Any node may return Pause(reason="...") instead of a state update to halt the pipeline cleanly. The current state is checkpointed with a paused marker; invoke returns with result.paused=True and result.success=False.

from fireflyframework_agentic.pipeline import Pause

async def await_deploy_approval(state: DeployState) -> Pause:
    return Pause(reason="awaiting human approval to deploy to production")

To resume after the external approval comes in, call invoke with the same run_id and approve_pause=True. Without approve_pause=True, the resume raises a PipelineError — the pause is sticky until explicitly released. The successor of the paused node runs next; the pause node itself is not re-executed.

first = await pipeline.invoke(DeployState(...))
assert first.paused
# ...later, after approval...
done = await pipeline.invoke(run_id=first.run_id, approve_pause=True)
assert done.success

The configured EventHandler receives an on_node_pause callback when this happens (the callback is optional — partial handlers without it continue to work).

Audit Log¶

Distinct from the Checkpointer (which stores the latest state for crash recovery), an AuditLog is an append-only record of every node visit for compliance, debugging, and replay. Wire one in via the audit_log kwarg:

from fireflyframework_agentic.pipeline import (
    PipelineBuilder, FileAuditLog, LoggingAuditLog, OtelAuditLog,
)

PipelineBuilder("agent", state=AgentState, audit_log=FileAuditLog("./audit"))

Three backends ship, each conforming to the AuditLog Protocol (which defines a single record(entry: AuditEntry) method):

Backend	Use when	Read API	Trace-correlated	Source
`FileAuditLog`	Dev / single-host	yes	no	shipped (one JSONL file per run)
`LoggingAuditLog`	Generic log stacks (Splunk-HEC, Loki, JSON-logging)	no (write-only)	no	shipped (stdlib `logging`)
`OtelAuditLog`	OTel-native stacks (Application Insights, Datadog APM, OTel Collector)	no (write-only)	yes	shipped (needs `opentelemetry-sdk`)
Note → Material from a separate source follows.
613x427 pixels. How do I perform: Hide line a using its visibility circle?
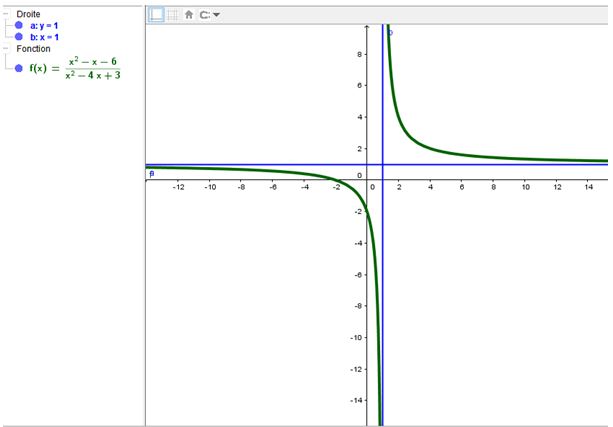(x=19, y=25)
FileAuditLog also implements QueryableAuditLog (adds list_entries(pipeline_name, run_id)); the two write-only backends delegate query/search to the user's existing observability stack. For a Postgres-backed queryable audit log, copy the plug-and-play template at examples/software_factory/audit/postgres.py — it implements QueryableAuditLog against a caller-supplied psycopg.Connection.

Audit-log write failures are non-fatal — logged but never abort the pipeline.

Mermaid Export¶

PipelineEngine.to_mermaid() and DAG.to_mermaid() render the topology as a Mermaid flowchart. Branch edges declared with an explicit mapping show their label; edges carrying a condition are annotated if?.

When to use which mode¶

Use port-based when…	Use state-based when…
Pure ETL: parallel, fan-out/fan-in, no shared state	Agentic workflow: classify → branch → respond / loop / retry
Each step's input is a single value from the previous step	Multiple agents reading/writing different fields of a shared object
You want the engine to run independent nodes concurrently	You want resume-after-failure and start-from-middle semantics
You're happy with `BranchStep` + per-node `condition` lambdas	You want one `.branch(...)` call and inspectable routing

See examples/pipeline_state.py for a runnable demo covering branching, software-factory checkpoint/resume, and map-reduce fan-out.

Parallel Execution (Fan-Out / Fan-In)¶

FanOutStep is deprecated. For runtime fan-out (one dispatch per item, arbitrary count), prefer Send from State-Based Pipelines. FanOutStep still works for now (it emits a DeprecationWarning on construction); FanInStep is not deprecated.

graph TD
    SPLIT[Fan-Out] --> W1[Worker 1]
    SPLIT --> W2[Worker 2]
    SPLIT --> W3[Worker 3]
    W1 --> MERGE[Fan-In]
    W2 --> MERGE
    W3 --> MERGE

from fireflyframework_agentic.pipeline.steps import FanOutStep, FanInStep

engine = (
    PipelineBuilder("parallel")
    .add_node("split", FanOutStep(lambda doc: doc.pages))
    .add_node("ocr_1", AgentStep(ocr_agent))
    .add_node("ocr_2", AgentStep(ocr_agent))
    .add_node("merge", FanInStep())
    .add_edge("split", "ocr_1")
    .add_edge("split", "ocr_2")
    .add_edge("ocr_1", "merge", input_key="page_1")
    .add_edge("ocr_2", "merge", input_key="page_2")
    .build()
)

Batch Processing (BatchLLMStep)¶

BatchLLMStep processes multiple prompts through an agent concurrently, optimizing for cost and throughput. It's ideal for bulk classification, extraction, or summarization tasks.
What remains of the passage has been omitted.